YOUR ASSIGNMENT: Produce a copy of every line in the records that holds the string "Open".

PROVIDED RECORDS:
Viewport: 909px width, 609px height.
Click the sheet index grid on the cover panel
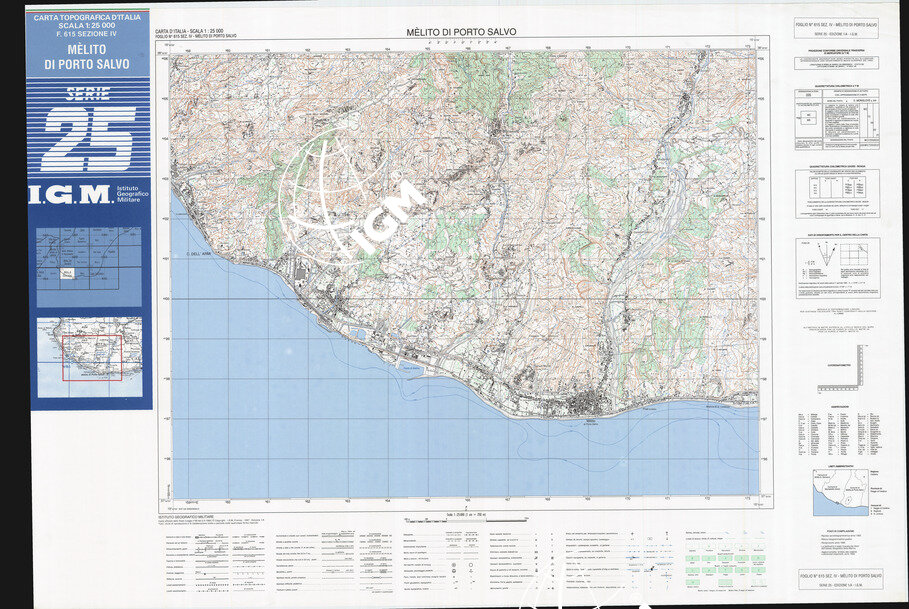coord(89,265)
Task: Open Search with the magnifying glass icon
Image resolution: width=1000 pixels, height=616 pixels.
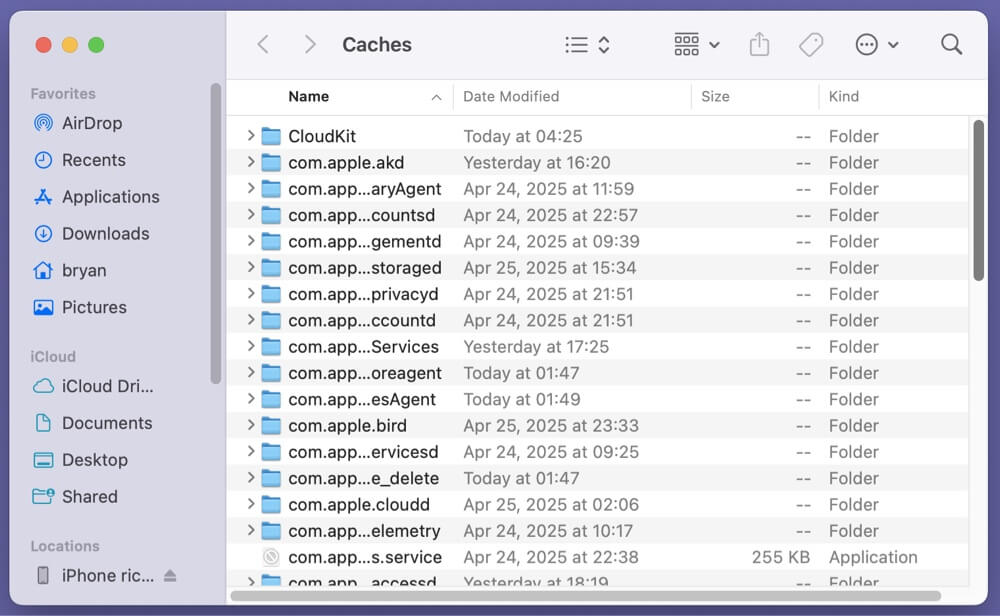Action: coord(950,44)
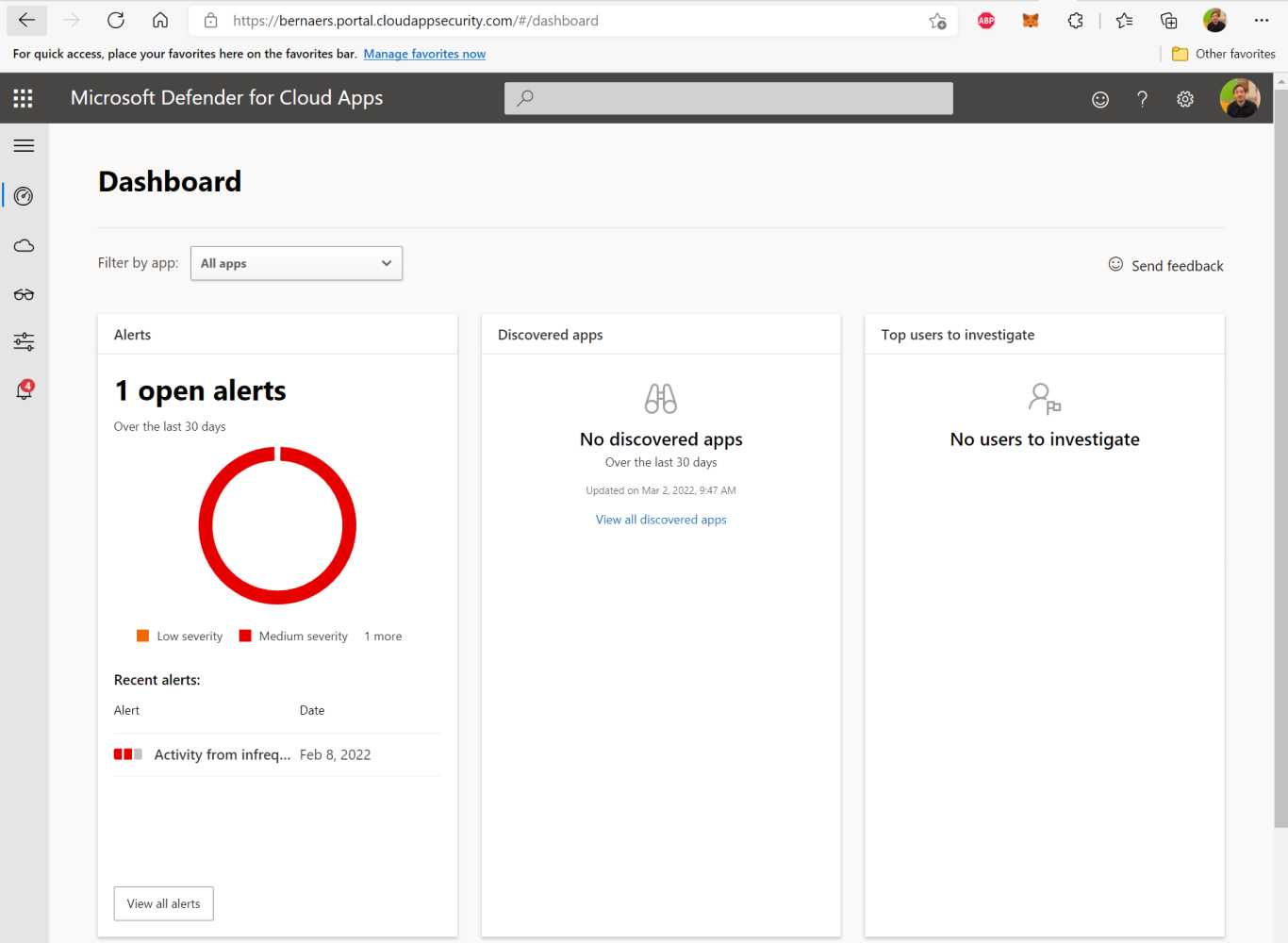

...

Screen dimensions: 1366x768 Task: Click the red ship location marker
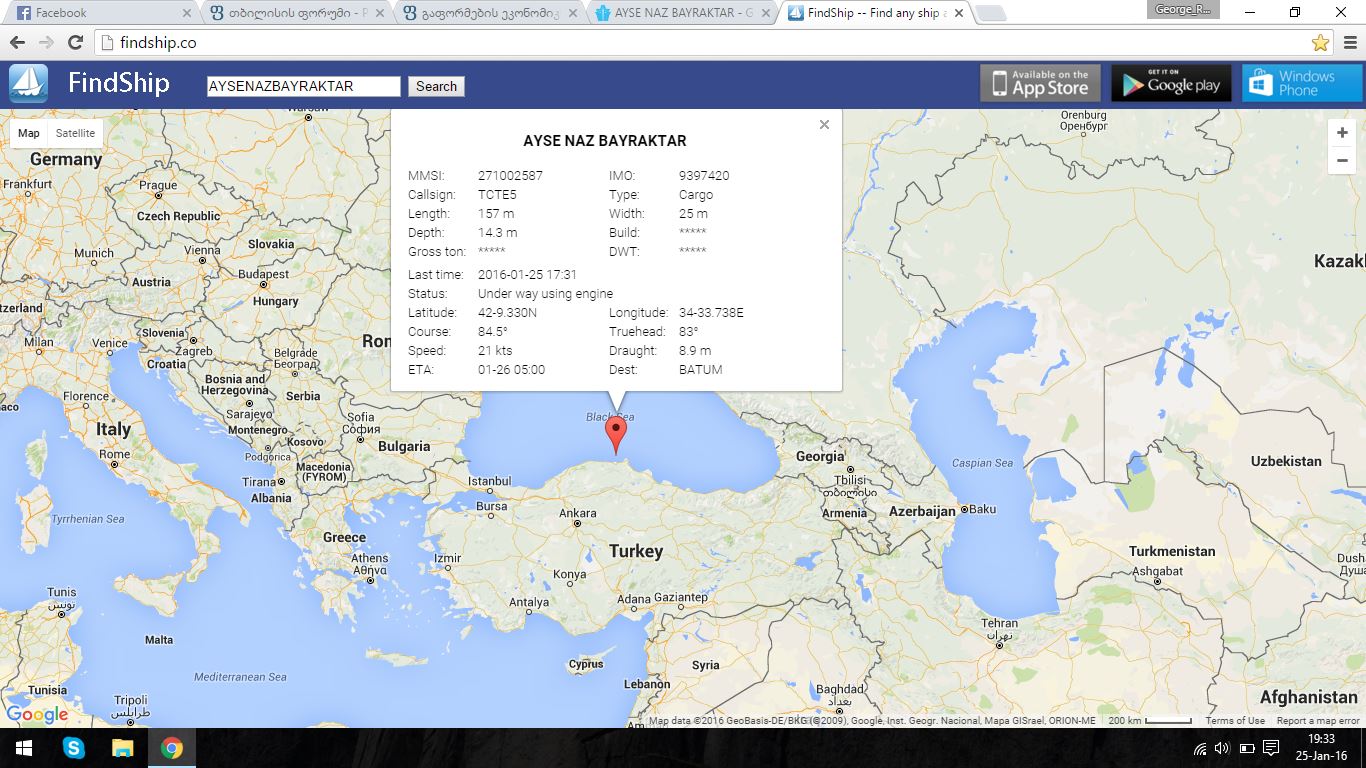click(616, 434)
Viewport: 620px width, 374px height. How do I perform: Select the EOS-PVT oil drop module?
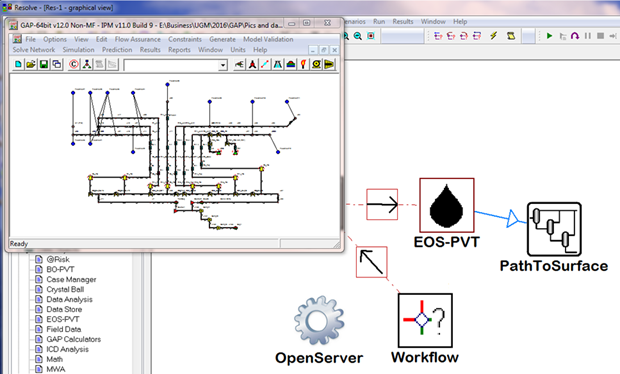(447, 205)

---

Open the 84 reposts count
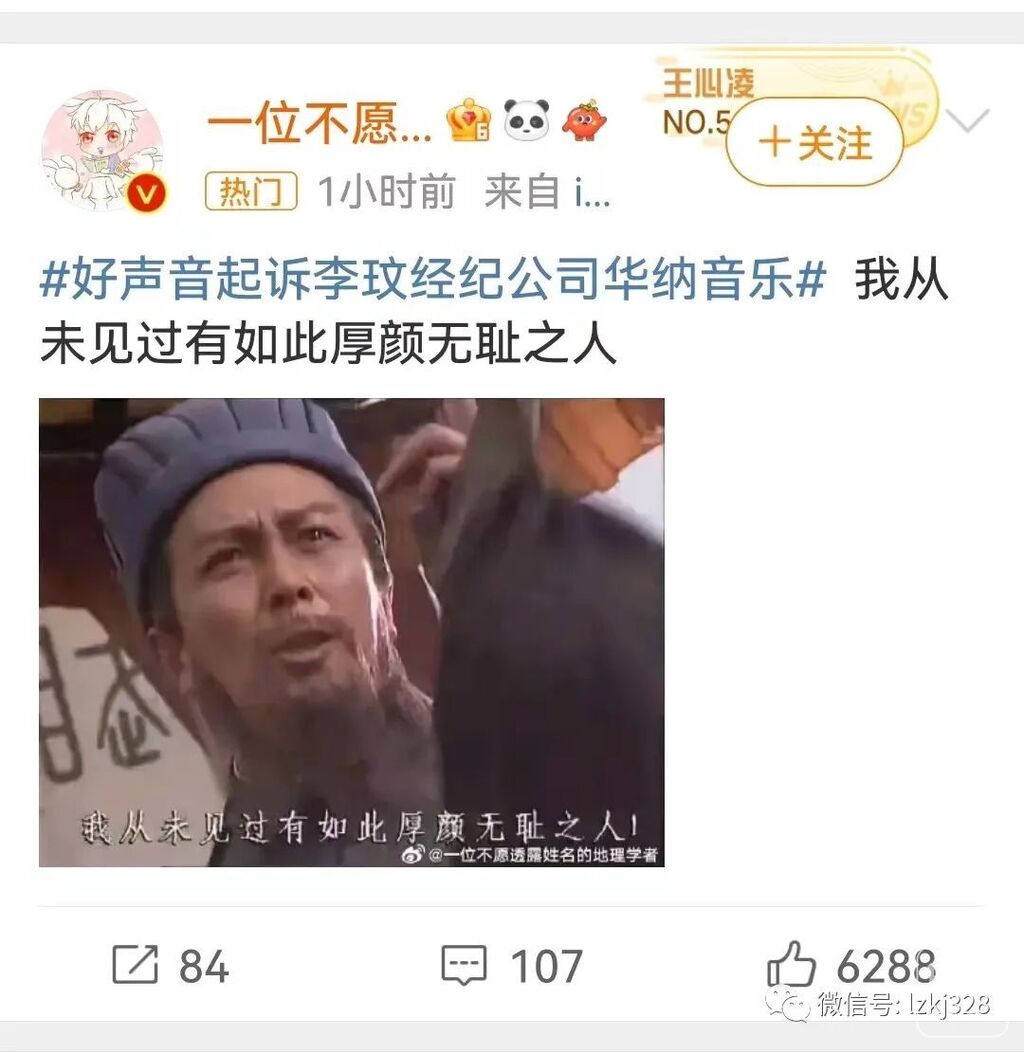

EXPECTED ANSWER:
Task: Open Search with the magnifying glass icon
Open the 84 reposts count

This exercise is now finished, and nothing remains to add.